Il fiore del mese di gennaio, l’Elleboro

Il fiore del mese di gennaio, l’Elleboro

Il Natale è ormai passato, ma vogliamo parlarvi di una pianta molto speciale: si chiama Elleboro, ma è conosciuta anche come “rosa di Natale”.
Si tratta di una pianta perenne dai grandi fiori bianchi che fiorisce da inizio dicembre a fine febbraio.

Come si coltiva
Sono piante da mezzombra o da ombra completa nelle zone più calde d’Italia.
Il terreno deve sempre rimanere umido e le annaffiature devono essere regolari da marzo fino ad ottobre, diradando poi la frequenza durante i mesi freddi e piovosi.
Si può facilmente coltivare l’Elleboro anche in vaso, pur adottando alcune strategie:

  • metterlo a dimora in vasi di terracotta, che permettono una maggiore traspirazione,
  • aggiungere sul fondo del vaso uno spesso strato di argilla espansa,
  • non utilizzare il sottovaso,
  • annaffiare regolarmente lasciando il terreno umido, ma mai zuppo!

Nell’arco dell’anno ci basterà rimuovere il fogliame troppo vecchio o danneggiato e a metà primavera togliere tutti i fiori esausti, in questo modo la pianta crescerà forte, bella e rigogliosa per molti anni!

Curiosità
Nella tradizione popolare contadina la presenza dell’elleboro nei campi aveva una funzione profetica, in quanto i contadini credevano di poter avere una previsione sull’andamento del raccolto contando il numero di piante cresciute nell’orto.
In India si brucia questa pianta accanto al letto delle partorienti affinché lo spirito degli Dei entri nella mente del neonato e il parto sia più veloce.
Le radici essiccate e polverizzate hanno potente azione irritante, per questo motivo un tempo tale polvere veniva utilizzata per provocare gli starnuti, irritando la mucosa nasale. Tale azione irritante, narcotica e anestetica delle radici la si deve alla presenza dell’elleborina, un glucoside, il cui effetto può essere talmente forte che in passato l’uso di tale sostanza della pianta era associata alla capacità di rendere invisibili le persone.

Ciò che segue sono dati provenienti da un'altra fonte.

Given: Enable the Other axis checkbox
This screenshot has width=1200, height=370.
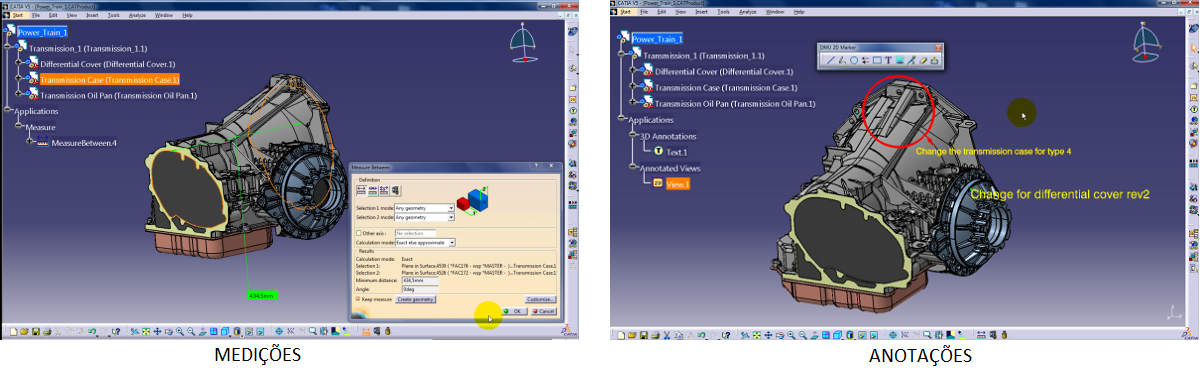Looking at the screenshot, I should point(359,233).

Secondo una leggenda, inoltre, si narra che con la medicina ricavata dall’elleboro furono guarite dalla pazzia le figlie di Preto, re di Argo, che credevano di essere state tramutate in vacche.

Leggenda
Una leggenda narra che una pastorella vagasse nei campi in cerca di un dono da offrire al bambino Gesù, ma non riuscì a trovare neanche un fiore da offrire a causa del forte freddo. Disperata dall’accaduto iniziò a piangere ed il suo pianto attirò l’attenzione di un angelo che si pose vicino alla bambina e tolse un po’ di neve dalla strada. Immediatamente comparvero delle bellissime e stranissime rose bianche che la bambina raccolse per portale in dono al bambino Gesù, era l’elleboro!

Significato
Nel linguaggio dei fiori l’elleboro rappresenta il fiore sacro a Dio, ma nel corso dei secoli, visto l’effetto che la pianta essiccata procurava sulle persone, ha assunto anche il significato di liberazione dalle pene.